Earthbound clouds of pink roses de mai turn their round faces toward the morning sun and then – snap! – another fragrant flower head topples into a willow basket, joining the thousands of others destined for a splendid reincarnation in the world’s most successful perfume. The only reason that this family-run flower farm in Grasse, France, hasn’t been converted into a compound for some wealthy Hollywood actor is the beneficence of Chanel. But perhaps the company’s interest is driven less by nostalgia for la bonne nature and more by its desire to secure dibs on the glorious, hand-harvested roses that are employed to such great effect in Chanel No. 5.

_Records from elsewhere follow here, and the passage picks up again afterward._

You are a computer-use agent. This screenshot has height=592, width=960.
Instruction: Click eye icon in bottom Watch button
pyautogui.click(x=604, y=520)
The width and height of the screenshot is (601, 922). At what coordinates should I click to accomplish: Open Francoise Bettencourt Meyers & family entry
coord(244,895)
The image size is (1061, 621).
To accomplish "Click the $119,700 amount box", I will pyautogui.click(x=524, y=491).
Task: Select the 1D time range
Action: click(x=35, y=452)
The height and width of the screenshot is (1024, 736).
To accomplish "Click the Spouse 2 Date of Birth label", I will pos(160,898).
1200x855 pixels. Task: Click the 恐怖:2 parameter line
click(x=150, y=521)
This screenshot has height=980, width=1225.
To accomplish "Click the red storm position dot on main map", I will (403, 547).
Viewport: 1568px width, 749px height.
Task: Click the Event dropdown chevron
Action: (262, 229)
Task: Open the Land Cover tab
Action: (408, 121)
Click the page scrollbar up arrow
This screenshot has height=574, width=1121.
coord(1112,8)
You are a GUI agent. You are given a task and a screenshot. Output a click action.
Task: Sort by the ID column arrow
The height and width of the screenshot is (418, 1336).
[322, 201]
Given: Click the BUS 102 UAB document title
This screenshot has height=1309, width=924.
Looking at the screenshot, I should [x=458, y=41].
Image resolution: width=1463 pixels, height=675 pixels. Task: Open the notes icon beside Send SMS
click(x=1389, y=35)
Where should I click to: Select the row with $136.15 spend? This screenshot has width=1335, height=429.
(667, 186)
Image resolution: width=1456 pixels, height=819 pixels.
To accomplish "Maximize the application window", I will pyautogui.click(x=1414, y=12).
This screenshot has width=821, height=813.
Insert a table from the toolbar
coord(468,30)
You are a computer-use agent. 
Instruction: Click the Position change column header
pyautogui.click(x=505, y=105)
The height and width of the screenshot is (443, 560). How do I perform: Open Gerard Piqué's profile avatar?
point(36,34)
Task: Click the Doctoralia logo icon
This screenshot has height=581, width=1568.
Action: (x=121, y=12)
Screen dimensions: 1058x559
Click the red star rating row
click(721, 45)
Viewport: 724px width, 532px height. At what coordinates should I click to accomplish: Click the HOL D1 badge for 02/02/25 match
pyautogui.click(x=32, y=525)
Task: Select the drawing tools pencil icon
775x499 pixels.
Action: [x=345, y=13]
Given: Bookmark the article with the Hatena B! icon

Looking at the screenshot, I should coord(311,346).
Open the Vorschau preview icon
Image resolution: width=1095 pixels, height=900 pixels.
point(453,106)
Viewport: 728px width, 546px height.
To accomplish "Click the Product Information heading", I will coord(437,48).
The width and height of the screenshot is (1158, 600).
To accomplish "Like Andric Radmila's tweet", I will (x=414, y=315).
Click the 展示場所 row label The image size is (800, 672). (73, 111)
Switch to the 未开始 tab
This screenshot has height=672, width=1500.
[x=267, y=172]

Chanel No. 5 was the first fragrance to be marketed by a designer using her own name. In 1921, Coco Chanel hired Ernest Beaux – formerly a perfumer at Rallet in Moscow whose clientele included the czar of Russia – to create the scent as a parry to her despised contemporary Paul Poiret. Poiret (who must be credited, however, with initiating the concept of the couture fragrance as fashion accessory) favoured exotic scents with names like Forbidden Fruit that were ideal for indolent bedroom escapades, so Chanel demanded that Beaux create a “composed” scent to which she would simply affix a number – the way one would give a model number to a car.

The fragrance, she declared, should have several characteristics: It must be truly French (rose de mai and jasmin de Grasse), mysterious and costly (“more of that expensive jasmine, tout de suite!”), and it must appeal to many women but each in a different way. Mademoiselle Chanel loved to juxtapose opposing elements: fine jewels worn with costume baubles, couture derived from convent uniforms, women wearing menswear, and an expensive women’s fragrance – housed in a square crystal bottle inspired by men’s aftershave – in which rich natural ingredients commingle with cutting-edge synthetics.

In his essay “In Praise of Cosmetics,” French writer Charles Baudelaire argues that perfume, fashion and poetry share the same goal: “to invent an ideal that surpasses Nature, that lifts men and women above Nature.” For Beaux, it was the invention of aldehydes – a family of organic compounds that exude rosemary, lemon, orange peel and “fresh air” notes – in 1903 that made Chanel No. 5 possible. Indeed, it was the first important fragrance that blended naturals and synthetics. “We’re not in competition with nature,” says Jacques Polge, head perfumer at Chanel since 1978. “You could never produce the smell of your garden’s old roses; instead, you have to add mystery to the composition and find an equilibrium between too much mystery and too little.”

When synthetics were first introduced in the early 20th century, they were met with a hostile reaction due to their high cost and people’s nostalgia for a lost natural paradise. It was only when perfumers reframed themselves as artists who compose with a variety of notes that the era of modern perfumery gained momentum. “It’s not about synthetics or naturals,” says Polge, “but having the freedom to choose. You need both to make a great fragrance.” For Polge – who created Chanel No. 5 Eau de Parfum in 1986 and, more recently, Eau Première, a vivacious interpretation of the original-working on Chanel No. 5 is “more of a technical problem than an aesthetic one because it has already been created. You never get bored with her.” Does he solve the technical challenges mentally or by creating samples in the laboratory? “The creation of the fragrance is all in the mind,” he says. “Yet I’m glad we’re not called ‘brains.’ Calling us ‘noses’ is easier to bear.”

This article is dedicated to the memory of Roger Forcier.